▶ **Source passage**
START

Every graduate degree should, at least in my opinion, offer the opportunity for students to achieve a credential, learn something of significance and find avenues for personal (and professional) growth. These outcomes, however, are by any means guaranteed or consistent either between programs or between students within a program. This makes it hard to, with any certainty, tell a student what they will get, but this is what all students want to be answered: “What will I get from the TRP? Why should I invest my time and energy?”
What you will gain from any experience, any graduate program will–at least in my experience–be greatly determined by what you are prepared for and open to. Why does one person have an epiphany when another sitting next to them doing the same thing, experiencing the same lesson, does not? An unwavering truth of any experience is that, generally, what you get out of it will depend on: who you are—that is your character and characteristics; your purpose and motivation; and the nature of the program—it’s content, structure, and philosophy.
The TRP is designed to be focused on facilitating the process of learning. This means that you are given back control over your learning. This is antithetic to most conventional wisdom still pervasive in traditional paradigms of pedagogy because takes away control from the institution and its agents, and places the measure of “success” and achievement on individually defined accomplishments.
For educators, giving up control is not easy—it’s a lot more work to try to inspire learning than to assign marks for standardized responses. But for learners, taking on the responsibility of control is, perhaps, even harder. First and foremost, you are not conditioned to focus on your individual learning–you are conditioned to base your educational self-worth on grades. And even though intellectually you may understand that getting an A on a test is not the same as remembering, understanding or being able to apply the material on that test, fighting decades of conditioning is hard. It requires a cognitive restructuring and cultural shift on the part of a learner to allow themselves the space to think differently, to push themselves out of their comfort zones, to dedicate themselves to personal challenge, to the less travelled path in an undiscovered country of uncertainty and ambiguity.

END

▶ **Stated exercise 1**
How would you render this sentence from the TRP passage in Spanish: "This means that you are given back control over your learning."
▶ **Stated exercise 2**
Could you rewrite the TRP passage starting at "The TRP is designed" and ending at "individually defined accomplishments.", substituting "university" for "institution"?
None of the items relate to the TRP passage.

▶ **Data section**

START

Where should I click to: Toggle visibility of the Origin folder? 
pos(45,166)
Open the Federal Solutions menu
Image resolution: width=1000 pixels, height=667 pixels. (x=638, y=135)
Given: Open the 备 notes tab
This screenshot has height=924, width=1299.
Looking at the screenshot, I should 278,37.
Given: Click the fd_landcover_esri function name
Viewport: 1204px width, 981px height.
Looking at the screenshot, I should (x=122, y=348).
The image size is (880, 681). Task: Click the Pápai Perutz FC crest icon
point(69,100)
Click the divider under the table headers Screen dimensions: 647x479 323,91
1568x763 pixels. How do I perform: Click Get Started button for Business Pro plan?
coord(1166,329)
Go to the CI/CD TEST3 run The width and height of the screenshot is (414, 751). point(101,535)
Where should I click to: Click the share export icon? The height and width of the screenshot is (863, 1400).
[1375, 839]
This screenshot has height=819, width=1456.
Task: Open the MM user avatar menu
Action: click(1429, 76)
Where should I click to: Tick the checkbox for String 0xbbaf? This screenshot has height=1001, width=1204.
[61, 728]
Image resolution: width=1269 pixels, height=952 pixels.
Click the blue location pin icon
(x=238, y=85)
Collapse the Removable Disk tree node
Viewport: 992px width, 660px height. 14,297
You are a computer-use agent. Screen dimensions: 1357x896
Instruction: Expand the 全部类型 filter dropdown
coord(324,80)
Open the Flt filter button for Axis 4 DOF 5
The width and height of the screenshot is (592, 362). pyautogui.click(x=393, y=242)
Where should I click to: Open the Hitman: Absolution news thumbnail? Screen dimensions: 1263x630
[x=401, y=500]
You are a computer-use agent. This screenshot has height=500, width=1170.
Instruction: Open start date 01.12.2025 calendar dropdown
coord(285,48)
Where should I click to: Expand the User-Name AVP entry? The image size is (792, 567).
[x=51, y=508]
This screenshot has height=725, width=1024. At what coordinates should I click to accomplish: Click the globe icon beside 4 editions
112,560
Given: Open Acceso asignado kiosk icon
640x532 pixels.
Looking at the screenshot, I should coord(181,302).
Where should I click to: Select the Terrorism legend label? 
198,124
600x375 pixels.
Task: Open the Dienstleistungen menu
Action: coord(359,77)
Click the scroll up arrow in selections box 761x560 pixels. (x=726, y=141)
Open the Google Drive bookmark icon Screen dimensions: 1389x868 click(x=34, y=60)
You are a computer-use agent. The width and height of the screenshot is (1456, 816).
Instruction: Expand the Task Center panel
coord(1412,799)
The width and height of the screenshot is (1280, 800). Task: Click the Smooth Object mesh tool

END

▶ **Full response 1**
Esto significa que se te devuelve el control sobre tu aprendizaje.

▶ **Full response 2**
The TRP is designed to be focused on facilitating the process of learning. This means that you are given back control over your learning. This is antithetic to most conventional wisdom still pervasive in traditional paradigms of pedagogy because takes away control from the university and its agents, and places the measure of “success” and achievement on individually defined accomplishments.